11 Non-Spherical Errors
In our consideration so far of the linear model, \[ \mathbf{Y} = \mathbf{X} \beta + \epsilon, \] we have focused on the ordinary least squares estimator, \[ \hat{\beta}_{\text{OLS}} = (\mathbf{X}^\top \mathbf{X})^{-1} \mathbf{X}^\top \mathbf{Y}. \] We have seen that OLS is an unbiased and consistent estimator of the linear model parameters as long as we have strict exogeneity, \[ E[\epsilon \,|\, \mathbf{X}] = \mathbf{0}. \] However, two more important properties of OLS depend on the assumption of spherical errors, \[ V[\epsilon \,|\, \mathbf{X}] = \sigma^2 \mathbf{I} = \begin{bmatrix} \sigma^2 & 0 & \cdots & 0 \\ 0 & \sigma^2 & \cdots & 0 \\ \vdots & \vdots & \ddots & \vdots \\ 0 & 0 & \cdots & \sigma^2 \end{bmatrix}. \] These properties are
That \(\hat{\beta}_{\text{OLS}}\) is efficient—no other unbiased estimator has smaller standard errors.
That the variance of OLS is given by the formula \[ V[\hat{\beta}_{\text{OLS}} \,|\, \mathbf{X}] = \sigma^2 (\mathbf{X}^\top \mathbf{X})^{-1}. \]
In other words, if the spherical errors assumption fails to hold, there are two problems with OLS.
There is a better estimator available—one that is still unbiased, but is less sensitive to sampling variation (i.e., has lower standard errors).
The formula we use to estimate the standard errors of OLS is invalid.
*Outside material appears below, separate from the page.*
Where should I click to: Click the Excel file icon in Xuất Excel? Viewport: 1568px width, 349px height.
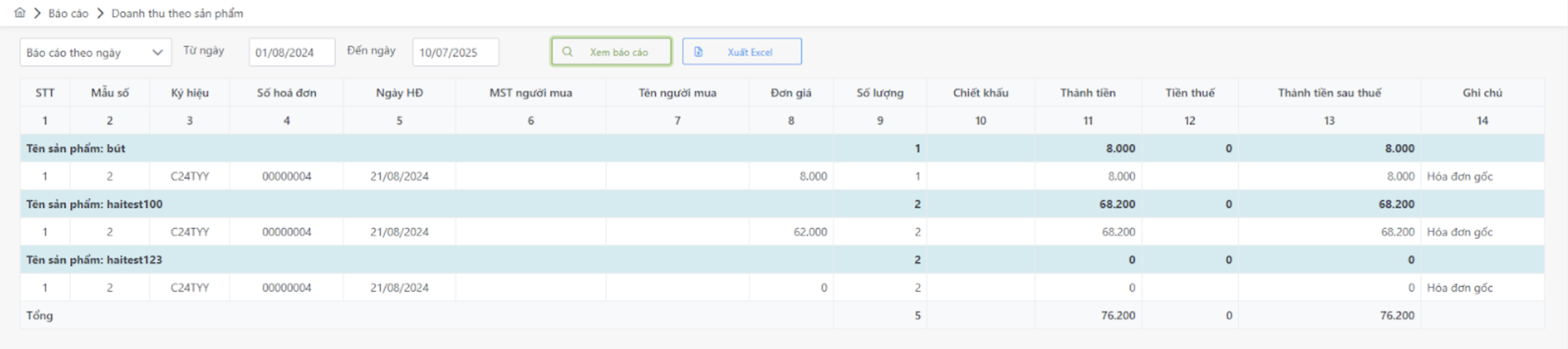click(698, 52)
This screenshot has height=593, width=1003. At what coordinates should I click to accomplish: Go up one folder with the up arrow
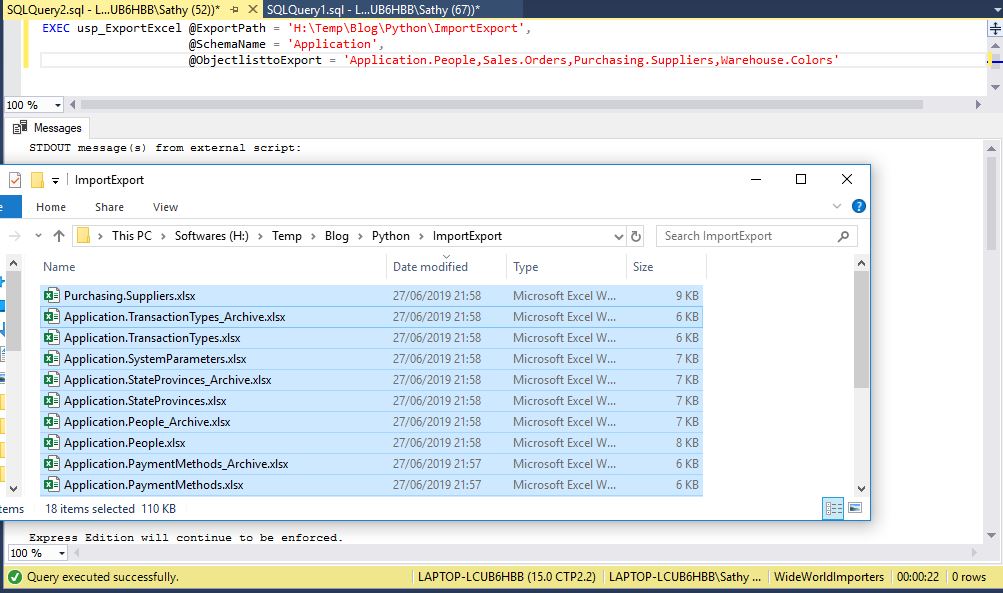pyautogui.click(x=59, y=236)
Our confidence intervals and hypothesis tests will (usually) be overconfident, overstating the precision of our results.
This week, we will talk about two ways to proceed in the face of non-spherical errors. The first is to use an estimator other than OLS, specifically one called generalized least squares, or GLS. GLS solves both of the problems listed above (inefficiency and invalid standard errors), but only under stringent conditions that are tough to confirm.
The second is to use OLS, but to correct the standard errors. Then our estimates will still be inefficient, relative to the hypothetical ideal GLS estimator, but we will at least be able to draw valid inferences (from large samples).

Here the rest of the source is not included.